Depression is described as a form of mental disorder that involves tremendous mood swings, sadness, and feelings of despair, loneliness, insecurities, and physical pains caused by unknown source. Until this day, there is still no absolute answer to what really causes depression. However, experts say that it may be caused by a combination of a person’s biochemical environment, his personal experiences, his genes and other psychological factors.
Accordingly, Magnetic Resonance Imaging (MRI) has revealed that the brain of an individual suffering from depression appears dissimilar to the brain of an individual who doesn’t suffer from depression. The part of the brain that relates to sleep, thinking, appetite, behavior, and mood do not show to function normally. The neurotransmitters, the chemicals that human brains use to communicate, also seem imbalanced. Unfortunately, MRI was not able to show why depression happens in the first place.
The fact that there is a great chance that a person will develop depression if a member of his family suffers from depression, suggests that there is a genetic connection. The risks of depression are manipulated by numerous genes working together with the surroundings and other factors.
Treatment for Depression
It is good news that depression is extremely treatable no matter how severe. The sooner depression is detected, the more effective the treatment will be. It is proven by studies that immediate treatment minimizes the recurrence of depression.

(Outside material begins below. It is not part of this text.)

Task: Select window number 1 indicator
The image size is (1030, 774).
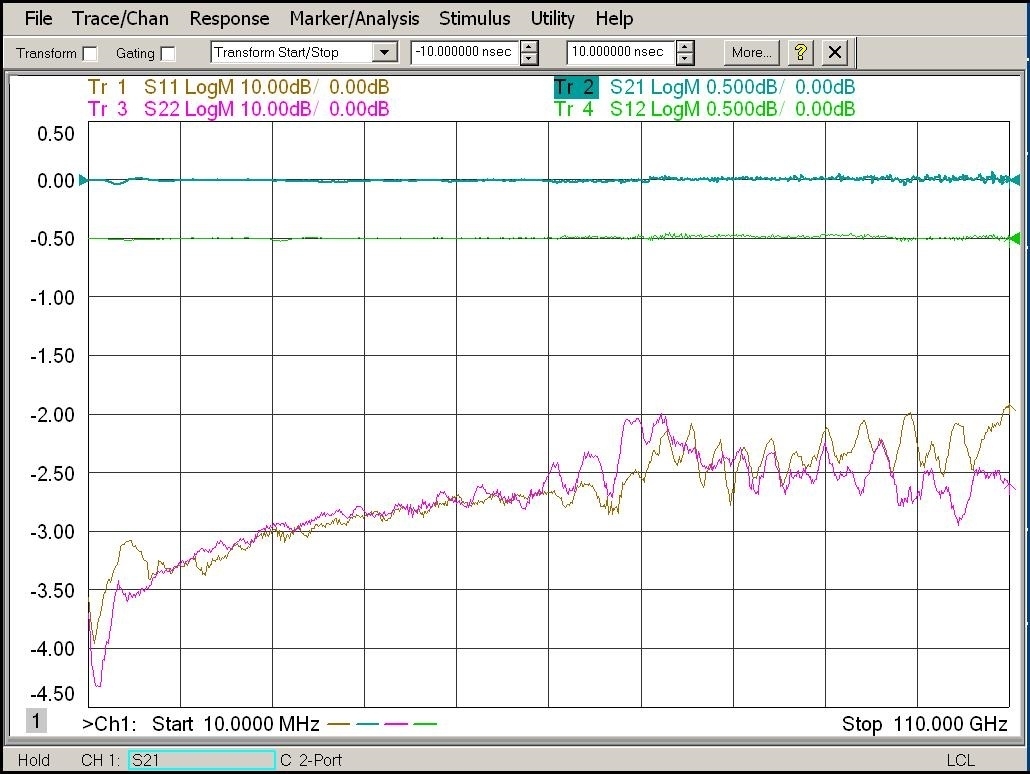Action: tap(35, 721)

Since some medical conditions and medications can cause similar signs as depression, it is best that a doctor should determine the other possibilities when undergoing a physical test and complete diagnostic evaluation. If a person is diagnosed with a certain form of depressive illness, possible treatments will be offered.
There are several ways of treating depression and the most common are psychotherapy and anti-depressant medicines. However, records show that anti-depressants cause numerous side-effects such as:
Electroshock Treatments – Alternative Treatment of Depression
Most experts say that psychotherapy is a good form of treatment for those with mild to moderate depression. However, those patients with severe depression need a combination of psychotherapy and medication. But, due to the side effects of some medicines, it is not advisable to always use this form of combination treatment. Therefore, many doctors recommend Electroconvulsive Therapy or ECT as an alternative depression treatment.
ECT, a way of stimulating spasm type seizures by electric shock in order to treat depression, was developed in 1938. During its early stage, this procedure was commonly called depression electroshock therapy. ECT treatments results showed considerable success rates both in old and young patients. It has been popularly used for treating major forms of depression.
ECT and Depression
ECT has been proven as a safe alternative in treating depression. However, there are still a number of side effects; some are due to the electroconvulsive shocks, the muscle pains are due to anesthesia, slight amnesia, and headaches. Even though several side effects from ECT happen, these do not prevent its use for treating depression. Actually, ECT is generally considered safe for a patient with numerous other medical conditions. The only possible contraindications are for patients with heart disease, hypertension and intracerebral masses.
Brain tumor is considered a contraindication to ECT, but there are some patients with brain tumors that underwent ECT and were no worse. This is similar to some patients who suffered from hypertension and heart disease, but still were successfully treated using ECT for their depression. Over-all, it is imperative that an analysis on the trade-offs involving the benefits and risks for each patient should be done. The family of the patient and the patient should be well-informed of the possible complications and side effects of ECT.
How ECT (Electroconvulsive Therapy) Works
Very little is known about how ECT works. A study used PET (Position Emission Tomography) to observe what happens to a patient before and after the administration of ECT. The study found out that a number of regions in the individual’s brain had reduced glucose metabolism. This means that the reduction of glucose may cause an antidepressant and anticonvulsant effect, but the observation was denied later after proving that the potency of some medicines are not affected.
The cost of electroconvulsive therapy might be more higher than other forms of treatment, but for major cases it is still the best form of treatment. Therefore, the value of the cost is justified by the benefits of ECT treatment provided to the patient.